To say that Eamon Dolan is glad to be back at Houghton Mifflin Harcourt is a bit of an understatement: “I suppose I might seem cooler if I kept my heart off my sleeve, but I am compelled to state my exact emotions: it feels simply wonderful to be back home—better even than I’d imagined.” Dolan returned to HMH in May 2011 after moving to the Penguin Press in 2007. Since his return Dolan has immersed himself in preparing for the launch of his own imprint, Eamon Dolan Books.

What does it take to be a book editor with your own imprint? For Dolan, it’s “doing what editors always do, except perhaps slightly more of it.” That means even more conversations with agents, more fan letters to writers, and generally opening the brain to “as many ideas as possible.” But having an open mind, while necessary for shaping a nascent imprint, by no means indicates that Dolan doesn’t already know “what makes an Eamon Dolan book.”

“Starting the imprint has been rather hectic, but it’s also given me the chance to step back and ponder,” Dolan told PW. “Every editor’s list is, in an oblique way, his autobiography, and I’ve had a chance over these last months to peruse my own, identifying my strongest interests and hopes.” Dolan said that the imprint has allowed him more latitude than ever before in exploring projects. Beginning May 15, that exploration will take the form of the first Eamon Dolan book, Father’s Day by Buzz Bissinger, a writer-editor reunion from 2005’s Three Nights in August.
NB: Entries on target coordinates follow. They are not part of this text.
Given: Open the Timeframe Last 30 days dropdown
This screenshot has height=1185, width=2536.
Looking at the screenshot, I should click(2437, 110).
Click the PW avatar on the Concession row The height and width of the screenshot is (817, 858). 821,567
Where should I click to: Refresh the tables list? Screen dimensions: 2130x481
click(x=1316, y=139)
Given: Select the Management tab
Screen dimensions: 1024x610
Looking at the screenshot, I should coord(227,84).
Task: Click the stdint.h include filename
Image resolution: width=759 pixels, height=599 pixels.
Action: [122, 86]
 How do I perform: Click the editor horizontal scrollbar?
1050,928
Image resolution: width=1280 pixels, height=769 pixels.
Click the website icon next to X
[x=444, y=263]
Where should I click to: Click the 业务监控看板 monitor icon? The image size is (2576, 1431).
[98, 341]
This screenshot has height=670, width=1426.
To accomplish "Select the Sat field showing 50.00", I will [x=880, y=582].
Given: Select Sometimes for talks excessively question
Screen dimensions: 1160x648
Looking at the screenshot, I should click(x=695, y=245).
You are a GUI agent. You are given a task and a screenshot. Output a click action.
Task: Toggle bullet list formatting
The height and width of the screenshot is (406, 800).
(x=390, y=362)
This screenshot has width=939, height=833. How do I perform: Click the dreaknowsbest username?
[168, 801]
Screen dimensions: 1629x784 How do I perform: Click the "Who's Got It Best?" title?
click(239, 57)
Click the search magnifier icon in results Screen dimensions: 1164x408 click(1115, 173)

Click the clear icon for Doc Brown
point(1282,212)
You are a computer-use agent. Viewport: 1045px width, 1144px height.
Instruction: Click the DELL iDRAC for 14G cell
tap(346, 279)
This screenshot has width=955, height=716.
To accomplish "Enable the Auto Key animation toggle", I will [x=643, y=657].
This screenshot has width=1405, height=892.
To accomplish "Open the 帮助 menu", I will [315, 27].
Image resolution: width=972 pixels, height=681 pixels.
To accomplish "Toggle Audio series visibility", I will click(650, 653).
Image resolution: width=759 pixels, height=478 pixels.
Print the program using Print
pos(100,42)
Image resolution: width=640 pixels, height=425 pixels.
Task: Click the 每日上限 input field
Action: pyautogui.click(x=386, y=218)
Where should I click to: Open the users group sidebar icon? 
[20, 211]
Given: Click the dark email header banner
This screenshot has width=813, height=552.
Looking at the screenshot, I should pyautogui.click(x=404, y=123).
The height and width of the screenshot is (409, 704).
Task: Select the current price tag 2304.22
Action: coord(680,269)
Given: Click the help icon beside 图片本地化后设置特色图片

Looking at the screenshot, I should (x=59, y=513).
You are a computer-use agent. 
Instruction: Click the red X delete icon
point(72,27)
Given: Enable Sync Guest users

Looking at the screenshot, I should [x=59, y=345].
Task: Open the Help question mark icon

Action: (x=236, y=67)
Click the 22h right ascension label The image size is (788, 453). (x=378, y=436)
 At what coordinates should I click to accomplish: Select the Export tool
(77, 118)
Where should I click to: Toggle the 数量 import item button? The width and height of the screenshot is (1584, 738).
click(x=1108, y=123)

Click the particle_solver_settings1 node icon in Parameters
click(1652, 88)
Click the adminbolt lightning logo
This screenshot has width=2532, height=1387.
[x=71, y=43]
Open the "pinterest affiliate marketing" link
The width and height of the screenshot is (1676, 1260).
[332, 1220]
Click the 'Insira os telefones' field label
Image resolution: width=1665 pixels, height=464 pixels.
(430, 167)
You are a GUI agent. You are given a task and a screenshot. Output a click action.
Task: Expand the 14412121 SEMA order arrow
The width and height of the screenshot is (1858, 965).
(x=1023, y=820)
But what makes an Eamon Dolan book? “I love books that make an argument, whether overtly or covertly,” he said. “I also want a book to give me hope. Though I’ve published quite a few exposés of grim truths in my time, I always gravitate toward stories or arguments that point toward a solution or offer a sense of promise. Stuffing all of this into a nutshell, I’d say that I want to publish books that change people’s minds.” Dolan has signed 14 titles to date. In addition to Father’s Day, Dolan’s list will include David Sheff’s Clean (Jan. 2013), which offers a new research-based paradigm for dealing with addiction, and the just acquired The Boy Who Played with Fusion, an account of a 14-year-old who successfully built his own nuclear reactor, set for a 2014 publication.

Dolan, who has been in publishing for 25 years, said he knew he wanted to be an editor in college, “even before I knew what an editor really did. I realized that I was a good prose stylist, but I lacked the sustained imagination that it takes to be an actual writer,” he said. “So, I reasoned, perhaps I could help actual writers sharpen their prose and ideas. And it turns out that I could.” Dolan edited a number of bestselling books in his first stint at HMH, including The God Delusion and Fast Food Nation (the book he acquired that has most influenced his own thinking), before leaving for Penguin. But upon returning to HMH last year, Dolan said, “The essence of the place feels the same: collaborative, open, gracious, hardworking, deeply bibliophilic.”